Given request
In the data, replace "blue" with "green" in the lines running from the line with "Screen dimensions: 891x377" up to and including the line with "Action: 238,296", and give back only those lines with everything else unchanged. Leave the pictures out of your answer.

---------- Records supplied ----------

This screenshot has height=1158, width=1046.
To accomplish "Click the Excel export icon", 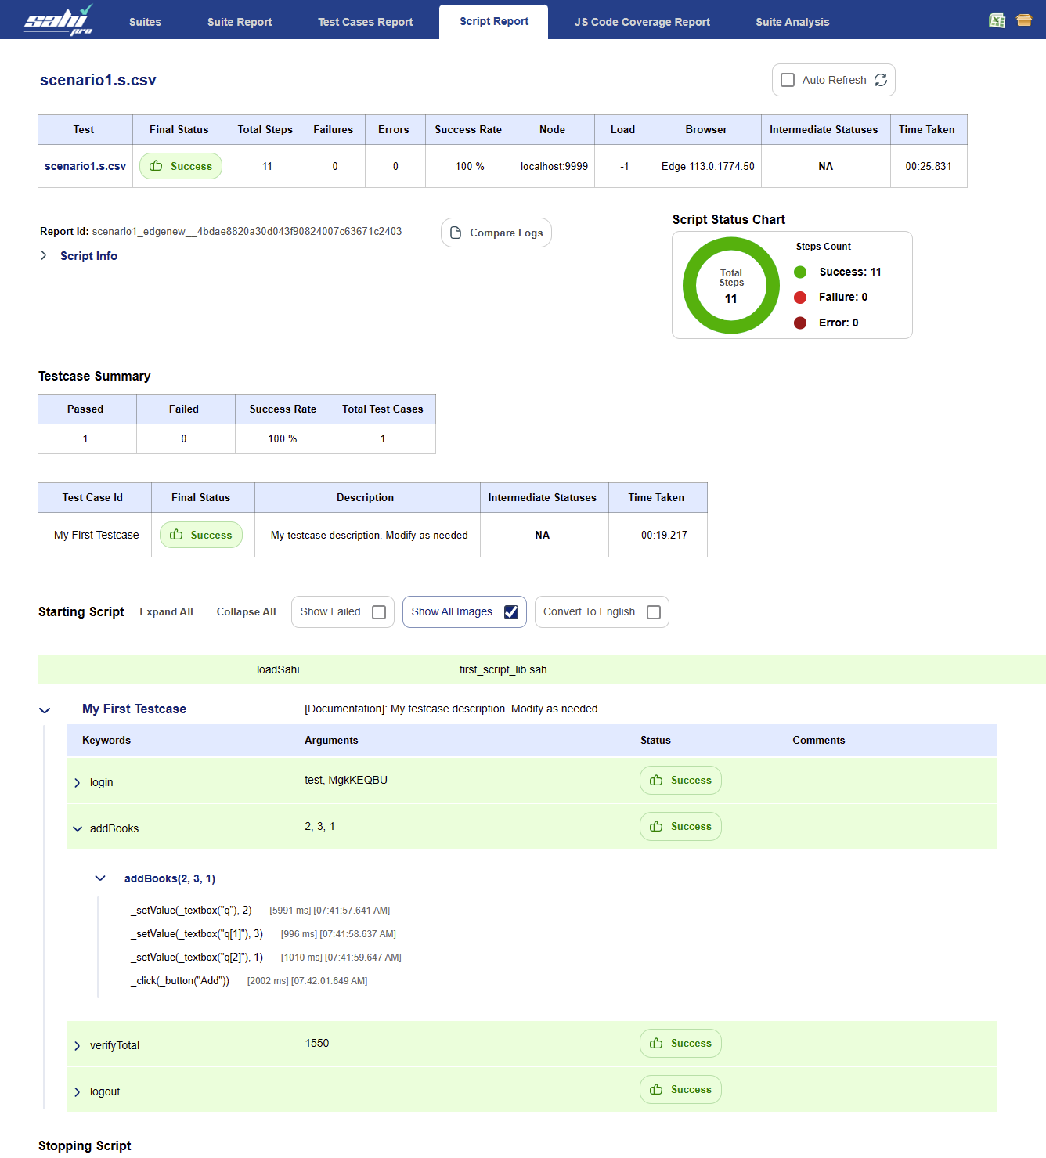I will tap(997, 21).
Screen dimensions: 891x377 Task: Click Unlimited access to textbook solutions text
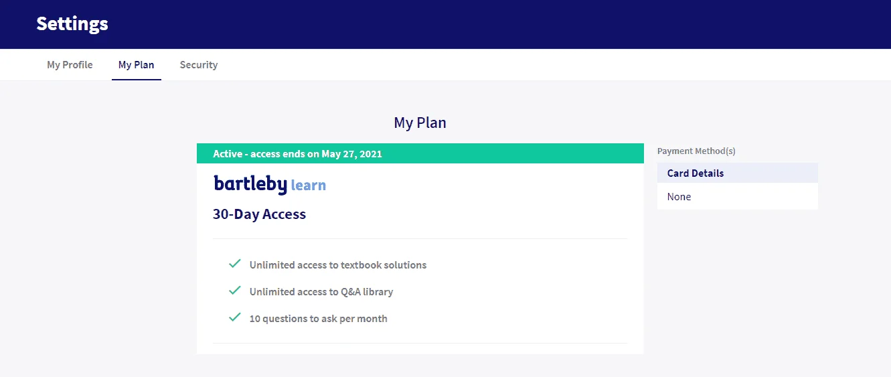(x=338, y=265)
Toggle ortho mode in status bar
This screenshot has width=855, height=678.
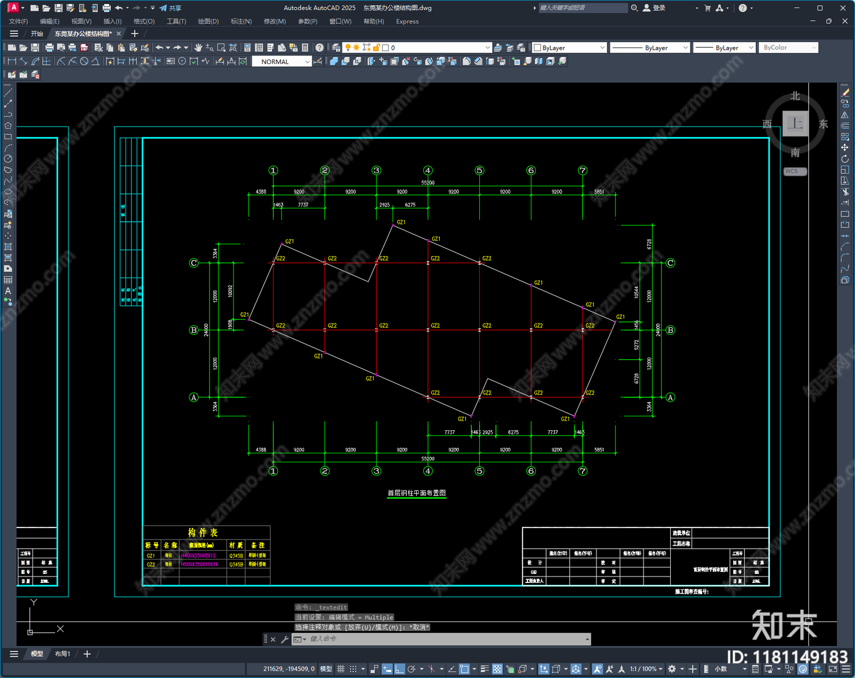(x=399, y=669)
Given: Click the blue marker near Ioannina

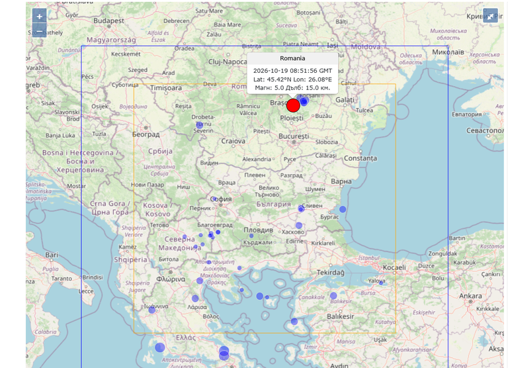Looking at the screenshot, I should tap(152, 310).
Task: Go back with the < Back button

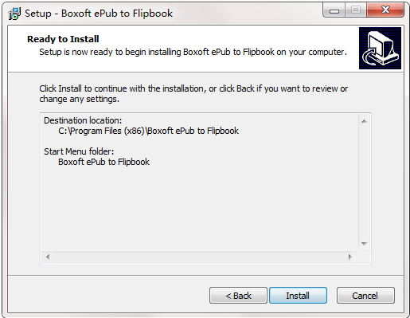Action: 238,296
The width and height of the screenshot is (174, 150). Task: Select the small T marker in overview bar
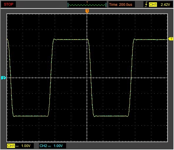(87, 2)
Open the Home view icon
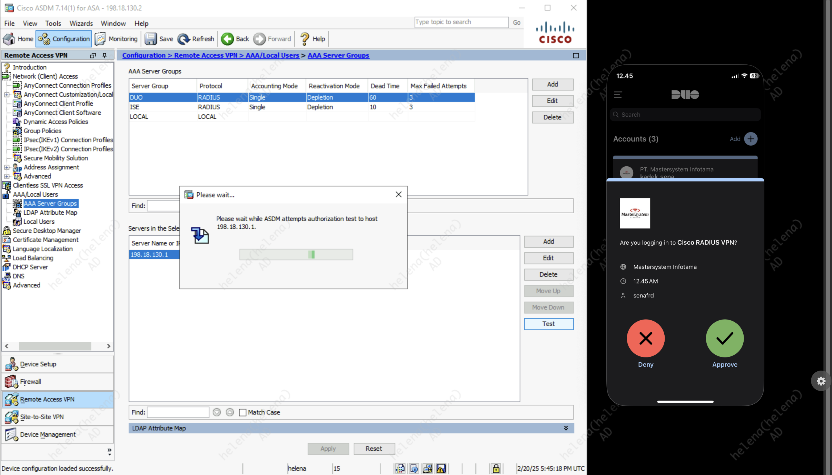832x475 pixels. pos(9,39)
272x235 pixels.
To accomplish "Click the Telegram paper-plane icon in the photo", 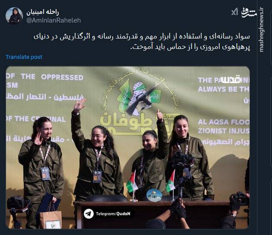I will [89, 214].
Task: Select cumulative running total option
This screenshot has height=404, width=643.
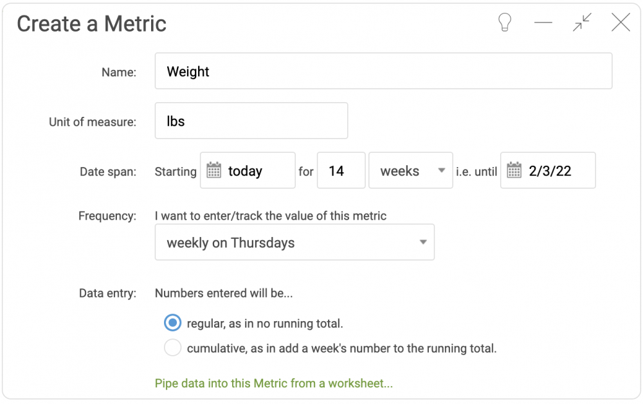Action: [x=172, y=347]
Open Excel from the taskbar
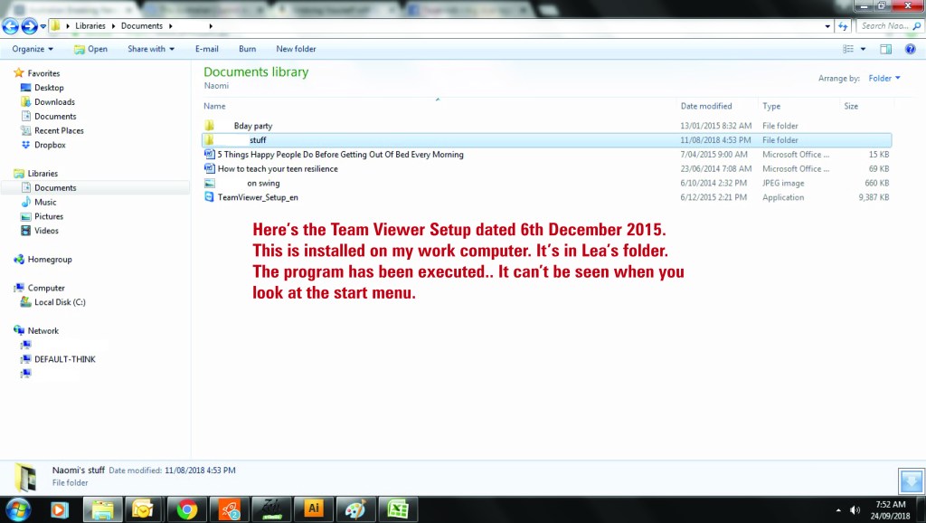 point(395,509)
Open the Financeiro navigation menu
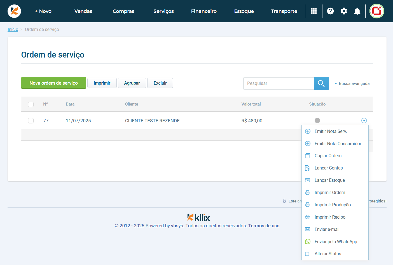Viewport: 393px width, 265px height. [x=204, y=11]
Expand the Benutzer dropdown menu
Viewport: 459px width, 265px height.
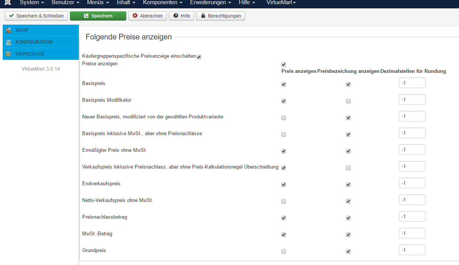65,3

----------

Final result
Screen dimensions: 891x377 Task: Click Unlimited access to textbook solutions text
(x=338, y=265)
Toggle ortho mode in status bar
This screenshot has width=855, height=678.
(x=399, y=669)
Given: Click the green marker near Ioannina

Looking at the screenshot, I should tap(152, 310).
Task: Go back with the < Back button

Action: 238,296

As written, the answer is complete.